Susak also told council that staff will consider updating the city's firearms bylaw in conjunction with the new bow hunting rules.
Also on Monday, city council unanimously voted to give three readings to update the Animal Care and Control Bylaw, adding another definition for dangerous dogs - and giving city enforcement more teeth.
Under the existing, 18-year-old policy, canines are either classified as "dogs" or "vicious dogs," leaving no middle ground for city bylaw or legal staff and dog owners.
The draft bylaw, which is expected to be adopted next month, allows for the term "aggressive dogs" - that is, dogs that have been aggressive in public and dogs that have caused minor injuries. Owners of aggressive dogs will have to keep their pooches on shorter leashes and won't be allowed to set their dogs free in off-leash dog zones.
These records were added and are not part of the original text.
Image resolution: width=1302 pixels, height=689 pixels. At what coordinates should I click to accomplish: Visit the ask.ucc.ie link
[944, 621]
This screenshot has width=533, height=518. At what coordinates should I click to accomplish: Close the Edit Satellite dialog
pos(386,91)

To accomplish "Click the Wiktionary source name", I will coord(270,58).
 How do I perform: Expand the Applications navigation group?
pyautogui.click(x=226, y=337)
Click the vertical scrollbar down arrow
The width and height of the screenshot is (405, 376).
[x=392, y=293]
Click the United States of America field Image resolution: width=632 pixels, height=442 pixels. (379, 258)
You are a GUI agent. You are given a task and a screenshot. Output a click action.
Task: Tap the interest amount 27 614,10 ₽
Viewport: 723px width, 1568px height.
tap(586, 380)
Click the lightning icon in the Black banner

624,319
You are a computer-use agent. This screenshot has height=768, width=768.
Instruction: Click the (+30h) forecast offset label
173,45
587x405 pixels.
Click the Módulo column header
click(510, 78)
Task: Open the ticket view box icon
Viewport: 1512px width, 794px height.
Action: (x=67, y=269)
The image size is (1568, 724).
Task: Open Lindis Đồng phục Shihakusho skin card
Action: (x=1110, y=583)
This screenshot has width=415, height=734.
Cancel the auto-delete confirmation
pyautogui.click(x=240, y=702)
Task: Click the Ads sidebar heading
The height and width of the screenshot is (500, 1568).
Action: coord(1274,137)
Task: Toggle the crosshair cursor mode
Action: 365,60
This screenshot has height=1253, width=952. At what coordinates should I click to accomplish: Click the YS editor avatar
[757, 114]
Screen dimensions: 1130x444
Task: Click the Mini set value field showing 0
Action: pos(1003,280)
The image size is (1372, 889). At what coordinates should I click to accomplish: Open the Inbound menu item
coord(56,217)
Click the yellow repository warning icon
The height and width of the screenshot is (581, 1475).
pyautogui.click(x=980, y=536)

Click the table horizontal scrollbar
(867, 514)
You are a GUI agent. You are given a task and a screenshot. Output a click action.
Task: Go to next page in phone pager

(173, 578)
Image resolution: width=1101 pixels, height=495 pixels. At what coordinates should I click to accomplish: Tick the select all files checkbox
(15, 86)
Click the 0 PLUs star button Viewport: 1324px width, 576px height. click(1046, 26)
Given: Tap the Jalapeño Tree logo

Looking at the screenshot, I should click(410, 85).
"Vicious dogs," on the other hand, will now be defined as pets that have seriously hurt a person or animal, or caused multiple minor injuries at least once. Vicious dog owners will have to muzzle their canines in public, post warning signs on their land and keep their dogs confined when left alone. Owners of vicious dogs that are at large face a $500 fine.
Meanwhile, the city will also set up voluntary cat registration to help identify lost felines. Similar programs are already in place in Mission, Victoria, Oliver and Creston. According to a city staff report, only 10% of cats that are found and brought into the Coquitlam Animal Shelter are reunited with their owners, compared with 89% of dogs brought to the shelter.
The city registration service will be free when it starts. As well, the city plans to offer bimonthly micro-chipping clinics at the Mariner Way pound until December 2012 for dog and cat owners. The cost will be $10 per pet.